Migrants auctioned at slave markets in Libya
Photo credit: CNN.
TMP – 29/11/2017
A new CNN investigation has produced video evidence of migrants being sold as slaves at auctions in Libya.
In footage obtained by the news agency some months ago, several migrant men are offered for sale as one of a group of “big strong boys for farm work,” according to the auctioneer, who remains off camera.
In October, CNN reporters then travelled to Libya to verify the footage and used concealed cameras to film inside a property outside the capital of Tripoli, where a dozen migrants were sold off in a matter of minutes.
“Does anybody need a digger? This is a digger, a big strong man, he’ll dig,” the salesman, dressed in camouflage gear, says in the video.
Buyers raise their hands as the price rises, “500, 550, 600, 650…” Within minutes it is over and the men, resigned to their fate, are handed over to their new “masters.”
After the auction, the reporters attempted to interview two of the men who had been sold but they were so traumatized by what they’d been through that they could not speak.
Each year, tens of thousands of African migrants make their way across Libya’s borders in a bid to reach Italy’s shores. Most have sold all their belongings to pay the fees charged by smugglers to bring them across Libya and the Mediterranean.
But a recent clampdown by the Libyan coastguard means fewer boats are making it out to sea and reaching Europe, leaving the smugglers with mounting numbers of migrants on their hands. Many are profiteering from the excess of migrants by selling them at auctions or, in the case of female migrants, trafficking them into the sex trade.
First Lieutenant Naser Hazam of the Libyan government’s Anti-Illegal Immigration Agency said that although he had not witnessed a slave auction, he acknowledged that organized gangs are operating smuggling rings in the country.

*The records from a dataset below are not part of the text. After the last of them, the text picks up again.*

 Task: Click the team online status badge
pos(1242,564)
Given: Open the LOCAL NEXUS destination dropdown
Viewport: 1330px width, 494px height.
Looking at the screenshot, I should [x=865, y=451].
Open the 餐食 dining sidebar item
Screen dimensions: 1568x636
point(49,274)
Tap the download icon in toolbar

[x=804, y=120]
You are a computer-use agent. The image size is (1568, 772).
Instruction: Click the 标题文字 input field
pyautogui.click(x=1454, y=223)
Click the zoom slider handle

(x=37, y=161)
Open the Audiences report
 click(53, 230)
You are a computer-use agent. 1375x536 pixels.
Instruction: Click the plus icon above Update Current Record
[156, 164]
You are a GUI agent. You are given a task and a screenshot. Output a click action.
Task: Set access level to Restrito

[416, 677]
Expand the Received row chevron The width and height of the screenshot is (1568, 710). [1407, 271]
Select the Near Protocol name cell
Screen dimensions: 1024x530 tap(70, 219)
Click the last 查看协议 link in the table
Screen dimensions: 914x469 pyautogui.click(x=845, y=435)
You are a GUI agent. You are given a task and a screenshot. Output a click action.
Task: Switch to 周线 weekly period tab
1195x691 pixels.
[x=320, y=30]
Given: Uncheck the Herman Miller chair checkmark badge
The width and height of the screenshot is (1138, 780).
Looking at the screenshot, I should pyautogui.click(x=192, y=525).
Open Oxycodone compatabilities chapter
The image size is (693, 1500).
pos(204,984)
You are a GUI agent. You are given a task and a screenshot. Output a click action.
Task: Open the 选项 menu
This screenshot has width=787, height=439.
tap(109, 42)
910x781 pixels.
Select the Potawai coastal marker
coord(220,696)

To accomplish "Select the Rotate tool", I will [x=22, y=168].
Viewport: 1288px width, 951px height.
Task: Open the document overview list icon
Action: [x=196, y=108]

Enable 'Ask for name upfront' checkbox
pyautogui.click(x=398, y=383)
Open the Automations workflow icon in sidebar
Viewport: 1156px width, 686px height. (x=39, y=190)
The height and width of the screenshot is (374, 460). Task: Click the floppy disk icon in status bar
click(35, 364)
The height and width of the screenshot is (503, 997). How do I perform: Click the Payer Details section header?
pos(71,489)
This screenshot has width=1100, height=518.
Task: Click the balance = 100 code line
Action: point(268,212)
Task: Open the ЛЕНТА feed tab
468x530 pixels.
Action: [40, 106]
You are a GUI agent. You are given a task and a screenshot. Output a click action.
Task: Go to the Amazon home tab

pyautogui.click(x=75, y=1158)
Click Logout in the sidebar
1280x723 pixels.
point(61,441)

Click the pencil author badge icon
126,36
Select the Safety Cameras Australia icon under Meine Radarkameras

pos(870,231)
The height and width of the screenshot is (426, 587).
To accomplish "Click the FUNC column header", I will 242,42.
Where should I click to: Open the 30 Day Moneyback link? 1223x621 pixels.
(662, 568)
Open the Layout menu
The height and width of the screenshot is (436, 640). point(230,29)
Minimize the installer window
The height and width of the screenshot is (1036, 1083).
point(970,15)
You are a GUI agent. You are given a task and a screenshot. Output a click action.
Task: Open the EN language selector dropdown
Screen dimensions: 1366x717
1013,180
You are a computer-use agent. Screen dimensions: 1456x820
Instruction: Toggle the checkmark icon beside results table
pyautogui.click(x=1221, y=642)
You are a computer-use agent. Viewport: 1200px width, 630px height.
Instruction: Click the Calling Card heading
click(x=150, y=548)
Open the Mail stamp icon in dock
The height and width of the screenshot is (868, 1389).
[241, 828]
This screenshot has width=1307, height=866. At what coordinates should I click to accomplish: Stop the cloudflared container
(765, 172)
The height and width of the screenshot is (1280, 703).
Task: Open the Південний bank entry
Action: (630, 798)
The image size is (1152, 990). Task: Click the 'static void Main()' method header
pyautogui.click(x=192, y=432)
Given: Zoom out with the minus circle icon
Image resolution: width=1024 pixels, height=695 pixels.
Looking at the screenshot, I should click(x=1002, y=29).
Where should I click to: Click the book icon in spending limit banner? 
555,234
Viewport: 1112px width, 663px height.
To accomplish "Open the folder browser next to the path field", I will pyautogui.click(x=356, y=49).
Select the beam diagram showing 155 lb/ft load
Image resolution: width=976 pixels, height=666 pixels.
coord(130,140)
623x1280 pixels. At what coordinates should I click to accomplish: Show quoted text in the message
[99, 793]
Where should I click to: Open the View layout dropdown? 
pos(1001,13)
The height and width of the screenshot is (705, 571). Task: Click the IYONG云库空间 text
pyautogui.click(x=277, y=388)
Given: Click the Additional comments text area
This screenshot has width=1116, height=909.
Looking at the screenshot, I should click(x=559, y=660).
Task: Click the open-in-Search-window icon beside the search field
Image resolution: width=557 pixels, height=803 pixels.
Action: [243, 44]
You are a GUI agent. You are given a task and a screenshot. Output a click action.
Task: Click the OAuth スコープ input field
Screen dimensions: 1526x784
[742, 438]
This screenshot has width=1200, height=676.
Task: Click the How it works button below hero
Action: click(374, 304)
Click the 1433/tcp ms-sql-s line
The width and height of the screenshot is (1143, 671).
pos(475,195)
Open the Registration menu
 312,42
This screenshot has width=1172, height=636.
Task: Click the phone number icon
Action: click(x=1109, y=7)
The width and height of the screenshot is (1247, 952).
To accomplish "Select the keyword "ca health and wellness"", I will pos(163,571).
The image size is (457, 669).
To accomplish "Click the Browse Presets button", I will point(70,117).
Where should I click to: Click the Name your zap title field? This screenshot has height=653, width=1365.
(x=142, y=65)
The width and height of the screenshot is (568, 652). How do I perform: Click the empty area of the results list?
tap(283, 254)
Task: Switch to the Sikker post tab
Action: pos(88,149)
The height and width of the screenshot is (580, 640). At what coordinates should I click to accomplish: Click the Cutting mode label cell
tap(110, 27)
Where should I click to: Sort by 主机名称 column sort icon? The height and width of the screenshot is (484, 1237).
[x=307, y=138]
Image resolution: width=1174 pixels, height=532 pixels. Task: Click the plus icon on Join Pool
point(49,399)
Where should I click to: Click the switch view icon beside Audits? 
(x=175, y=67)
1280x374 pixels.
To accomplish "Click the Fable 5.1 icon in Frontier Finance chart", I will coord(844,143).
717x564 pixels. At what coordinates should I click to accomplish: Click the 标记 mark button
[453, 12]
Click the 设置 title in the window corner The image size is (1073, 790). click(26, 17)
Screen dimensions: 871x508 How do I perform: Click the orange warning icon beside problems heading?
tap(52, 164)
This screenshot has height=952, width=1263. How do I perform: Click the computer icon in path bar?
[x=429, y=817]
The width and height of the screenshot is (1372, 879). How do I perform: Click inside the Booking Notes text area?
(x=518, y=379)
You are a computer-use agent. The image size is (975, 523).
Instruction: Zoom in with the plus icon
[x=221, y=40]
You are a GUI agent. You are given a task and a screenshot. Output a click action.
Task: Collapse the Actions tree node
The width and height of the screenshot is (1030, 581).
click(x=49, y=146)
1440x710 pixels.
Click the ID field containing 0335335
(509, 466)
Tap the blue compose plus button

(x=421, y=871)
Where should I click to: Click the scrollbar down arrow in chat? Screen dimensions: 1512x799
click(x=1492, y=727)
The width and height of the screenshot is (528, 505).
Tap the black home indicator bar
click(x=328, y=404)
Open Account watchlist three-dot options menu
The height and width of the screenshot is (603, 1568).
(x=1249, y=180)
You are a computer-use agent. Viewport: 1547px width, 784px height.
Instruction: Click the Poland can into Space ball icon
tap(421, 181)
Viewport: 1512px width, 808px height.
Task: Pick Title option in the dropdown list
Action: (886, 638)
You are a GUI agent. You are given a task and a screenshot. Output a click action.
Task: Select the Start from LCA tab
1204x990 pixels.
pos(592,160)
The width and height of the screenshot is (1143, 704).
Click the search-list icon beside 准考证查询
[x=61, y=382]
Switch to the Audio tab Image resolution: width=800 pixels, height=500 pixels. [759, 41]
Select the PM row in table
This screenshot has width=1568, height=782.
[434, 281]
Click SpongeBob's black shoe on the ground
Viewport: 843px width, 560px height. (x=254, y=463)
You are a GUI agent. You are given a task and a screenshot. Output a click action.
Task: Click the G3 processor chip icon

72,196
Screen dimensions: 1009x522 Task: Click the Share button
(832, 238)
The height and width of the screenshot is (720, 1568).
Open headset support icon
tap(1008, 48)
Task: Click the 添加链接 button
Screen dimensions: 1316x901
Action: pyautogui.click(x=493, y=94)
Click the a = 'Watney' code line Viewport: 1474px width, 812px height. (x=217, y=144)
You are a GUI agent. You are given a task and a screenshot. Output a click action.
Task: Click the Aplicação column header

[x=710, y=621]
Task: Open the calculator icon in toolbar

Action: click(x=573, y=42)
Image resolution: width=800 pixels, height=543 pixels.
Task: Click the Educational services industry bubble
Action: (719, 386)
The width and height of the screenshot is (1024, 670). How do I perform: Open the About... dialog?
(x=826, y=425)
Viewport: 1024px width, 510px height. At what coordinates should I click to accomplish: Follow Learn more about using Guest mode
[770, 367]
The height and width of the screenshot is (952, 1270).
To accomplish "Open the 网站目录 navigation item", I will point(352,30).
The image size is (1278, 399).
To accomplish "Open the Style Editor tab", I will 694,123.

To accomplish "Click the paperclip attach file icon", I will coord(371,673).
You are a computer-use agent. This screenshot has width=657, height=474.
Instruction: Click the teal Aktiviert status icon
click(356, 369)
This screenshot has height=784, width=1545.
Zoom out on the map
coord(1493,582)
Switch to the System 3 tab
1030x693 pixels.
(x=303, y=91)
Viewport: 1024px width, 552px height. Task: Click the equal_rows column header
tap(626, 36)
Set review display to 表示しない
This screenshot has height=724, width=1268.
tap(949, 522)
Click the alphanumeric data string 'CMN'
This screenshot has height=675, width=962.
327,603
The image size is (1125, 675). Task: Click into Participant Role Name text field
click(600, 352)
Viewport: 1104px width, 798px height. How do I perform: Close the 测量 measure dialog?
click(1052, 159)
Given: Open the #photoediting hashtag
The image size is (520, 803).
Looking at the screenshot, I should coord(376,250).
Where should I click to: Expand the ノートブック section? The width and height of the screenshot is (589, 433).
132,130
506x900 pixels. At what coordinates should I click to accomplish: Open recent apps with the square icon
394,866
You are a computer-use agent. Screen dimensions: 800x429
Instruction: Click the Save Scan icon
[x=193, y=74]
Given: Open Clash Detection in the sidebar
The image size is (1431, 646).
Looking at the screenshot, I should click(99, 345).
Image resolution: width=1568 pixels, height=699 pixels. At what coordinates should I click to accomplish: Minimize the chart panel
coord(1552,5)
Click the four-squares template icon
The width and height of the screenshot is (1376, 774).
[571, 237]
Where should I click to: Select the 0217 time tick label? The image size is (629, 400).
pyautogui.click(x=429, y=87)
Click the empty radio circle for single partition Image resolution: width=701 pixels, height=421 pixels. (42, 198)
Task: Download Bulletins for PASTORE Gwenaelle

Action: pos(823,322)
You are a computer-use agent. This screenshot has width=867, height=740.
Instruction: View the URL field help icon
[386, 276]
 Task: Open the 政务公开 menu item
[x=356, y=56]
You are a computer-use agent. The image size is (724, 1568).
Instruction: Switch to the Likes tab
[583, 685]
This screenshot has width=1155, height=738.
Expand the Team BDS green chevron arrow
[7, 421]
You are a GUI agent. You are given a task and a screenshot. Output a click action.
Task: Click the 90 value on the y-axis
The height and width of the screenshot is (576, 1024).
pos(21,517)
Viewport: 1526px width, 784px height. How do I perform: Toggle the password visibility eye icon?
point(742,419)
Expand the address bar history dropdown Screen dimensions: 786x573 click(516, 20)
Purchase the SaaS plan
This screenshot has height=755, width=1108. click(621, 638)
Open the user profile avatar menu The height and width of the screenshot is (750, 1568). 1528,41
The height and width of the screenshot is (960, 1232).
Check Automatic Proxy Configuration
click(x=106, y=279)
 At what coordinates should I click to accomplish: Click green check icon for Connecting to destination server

“They fill a boat with 100 people, those people may or may not make it,” Hazam said. “(The smuggler) does not care as long as he gets the money, and the migrant may get to Europe or die at sea.”
There have also been reports of male rape of migrants held in detention centres in Libya, with The Guardian newspaper recently publishing an expose on instances of male rape.
In several cases, witnesses say prisoners were ordered to rape specific victims under the threat of death at the hands of the guards.
One man, Ahmed, told investigators he was detained for four years in a prison with 450 other men in Tomina, on the outskirts of Misrata. “They separate you to subjugate you,” he said. “So that you never hold your head up again. And they were filming everything with their phones.”
“There was a black man, a migrant. In the evening, they threw him into one of our cells: ‘You rape this guy, otherwise, you’re dead!’” Ahmed said.
Libyan authorities have said they have launched a formal investigation into the alleged slave auctions.
“A high-level committee has been convened encompassing representatives from all the security apparatus to oversee this investigation,” Anes Alazabi, an official with the Anti-Illegal Immigration Agency, told CNN.
The International Organization for Migration (IOM welcomed the investigation. “We definitely welcome the news for any investigation and we hope that this will cover not only this case but definitely all the cases of abuse and violence against migrants in Libya,” Othman Belbeisi, IOM chief of mission for Libya said.